Saved data entries
Segment Open
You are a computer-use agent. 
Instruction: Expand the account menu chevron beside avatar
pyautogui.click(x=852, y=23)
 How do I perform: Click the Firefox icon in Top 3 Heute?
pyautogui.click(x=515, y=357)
Segment Closed
Segment Open
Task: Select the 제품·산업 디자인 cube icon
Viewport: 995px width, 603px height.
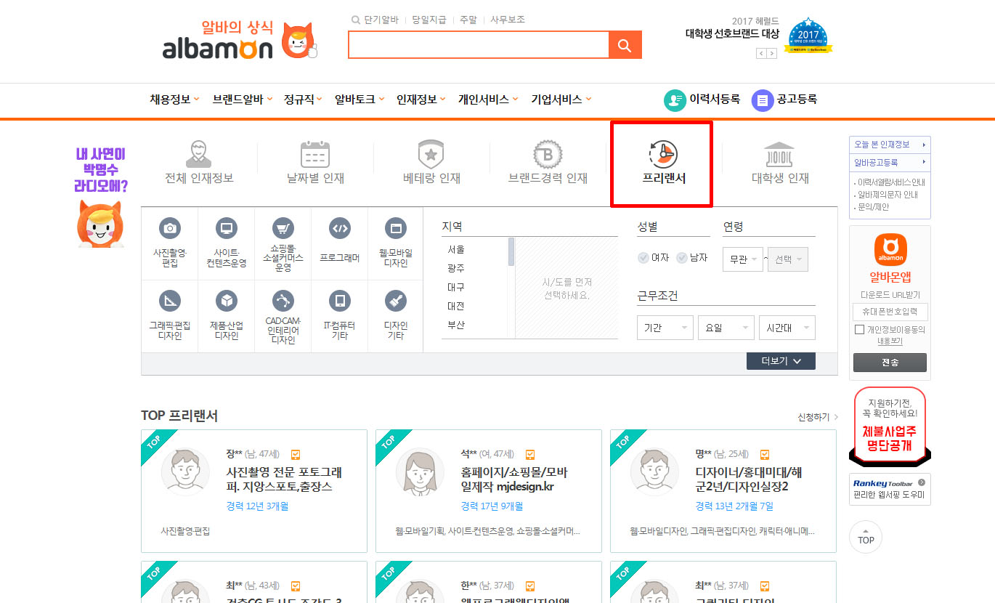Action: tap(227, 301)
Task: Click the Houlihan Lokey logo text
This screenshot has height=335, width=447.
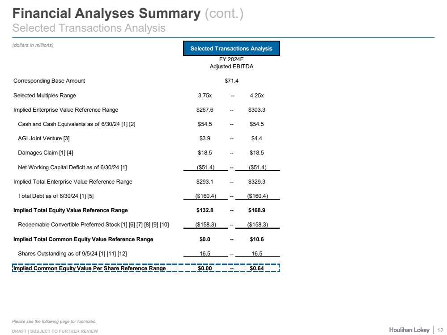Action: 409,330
Segment Closed
Segment Open
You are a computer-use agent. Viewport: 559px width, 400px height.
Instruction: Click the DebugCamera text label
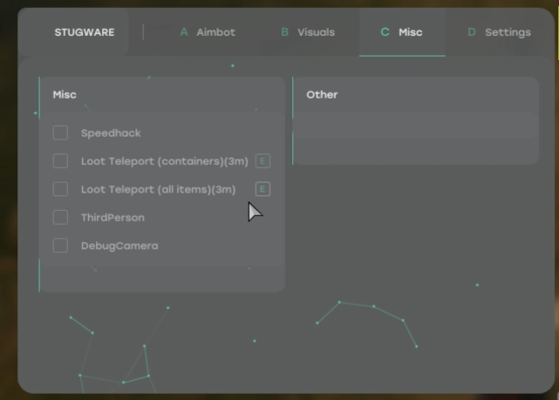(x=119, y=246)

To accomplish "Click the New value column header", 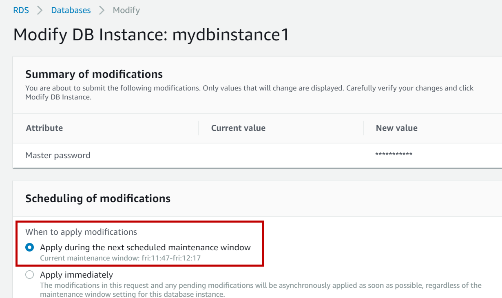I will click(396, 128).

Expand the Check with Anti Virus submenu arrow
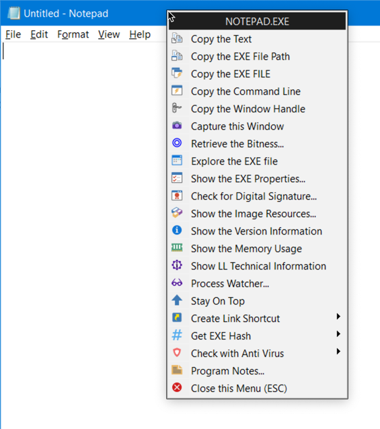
Segment Closed
_EXERCISE INSTRUCTIONS_
How many lines in these entries contain the string "computer"? State the number and nothing more.

_RESULT OF THIS EXERCISE_
2